Sejak itu, tak lagi saya bergurau soal pemberian atau sejenis THR di jelang lebaran. Kalaupun saya bergurau, hanya kepada rekan-rekan PNS yang tidak memiliki pemangku keputusan. Hanya iseng dan ngolok-ngolok saja.
Namun tidak saya pungkiri, menjelang lebaran kerap ada buka puasa bersama, kadang ada sebagian instansi atau perusahaan yang menyiapkan uang transportasi kepada wartawan. Bahkan sampai organisasi ada pula yang mengadakan buka puasa mengundang wartawan. Saya dalam hal uang transportasi lebih selektif dalam menerima, bukan sok idealis atau tidak mau uang, namun lebih kepada pertanggungjawaban.

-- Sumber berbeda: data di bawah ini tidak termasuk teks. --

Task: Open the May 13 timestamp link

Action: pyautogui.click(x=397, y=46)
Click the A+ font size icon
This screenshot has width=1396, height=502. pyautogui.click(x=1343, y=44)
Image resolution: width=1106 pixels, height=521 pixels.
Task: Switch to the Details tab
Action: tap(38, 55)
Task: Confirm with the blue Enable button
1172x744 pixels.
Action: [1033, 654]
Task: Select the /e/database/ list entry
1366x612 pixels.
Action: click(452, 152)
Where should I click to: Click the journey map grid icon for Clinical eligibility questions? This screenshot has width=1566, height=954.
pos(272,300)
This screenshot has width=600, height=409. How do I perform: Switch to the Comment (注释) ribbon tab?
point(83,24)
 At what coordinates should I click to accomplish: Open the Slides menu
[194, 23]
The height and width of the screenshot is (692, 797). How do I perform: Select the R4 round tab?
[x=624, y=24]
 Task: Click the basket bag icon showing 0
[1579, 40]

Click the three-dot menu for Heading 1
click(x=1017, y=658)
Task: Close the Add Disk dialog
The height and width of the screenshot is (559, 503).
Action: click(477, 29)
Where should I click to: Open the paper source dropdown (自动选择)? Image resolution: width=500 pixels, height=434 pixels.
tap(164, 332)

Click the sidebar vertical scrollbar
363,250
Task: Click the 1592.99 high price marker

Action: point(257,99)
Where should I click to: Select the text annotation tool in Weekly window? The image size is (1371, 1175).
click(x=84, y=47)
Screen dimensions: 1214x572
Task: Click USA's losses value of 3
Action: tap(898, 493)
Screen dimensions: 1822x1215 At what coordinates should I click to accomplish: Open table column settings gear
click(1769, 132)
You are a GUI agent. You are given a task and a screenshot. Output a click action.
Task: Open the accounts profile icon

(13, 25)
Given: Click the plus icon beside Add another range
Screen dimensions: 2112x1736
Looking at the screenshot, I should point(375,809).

Ada kalanya memberi amplop tanpa ada tanda tangan, hanya sodorkan selesai. Hal itu amat saya hindari. Namun bila kita jelas-jelas ada uang transportasi dan hal itu telah dianggarkan dan kita wajib membubuhi tanda tangan, maka saya tidak menolaknya. Begitu juga pada hari biasa, kadang ada kepala dinas yang menyodorkan uang transport, kerap kali saya alami kepala dinas mengeluarkan uang dari dompetnya sendiri, dengan harus segera saya menyampaikan terima kasih dan cepat meninggalkannya. Karena hal itu adalah uang pribadi.
Apalagi organisasi, amat sangat saya tolak sebab kadang saya tahu percis bagaimana keuangan organisasi tersebut. 
Nah, baru-baru ini Dewan Pers mengeluarkan himbauan lebih khusus kepada wartawan, bahkan kepada semua pihak untuk tidak memberikan uang dalam bentuk permohonan apapun yang mengatasnamakan wartawan. 
himbauan ini lantas dicermati oleh Guru Junalistik Indonesia Andreas Harsono yang memosting sebuah status di akun FB-nya. 
"Dewan Pers minta semua pihak tak menanggapi permintaan uang, barang atau jasa dari wartawan atas nama THR. Saya dukung himbauan Dewan Pers. Capek lihat wartawan yang kerja minta amplop. Kalau persoalan independensi wartawan yang amburadul, saya kira, masih bisa dimengerti mengingat usia kebebasan media masih muda. Tapi kalau urusan amplop ... primitif sekali."
Namun pertanyaannya, mampukah yang dimaksud pihak tersebut akan mentaati himbauan tersebut?
Kita kembali kepada diri masing-masing, seorang jurnalis akan tahu mana yang punya kepentingan dan mana yang tidak, mana uang rakyat mana uang pribadi, mana yang ikhlas mana yang karena malu.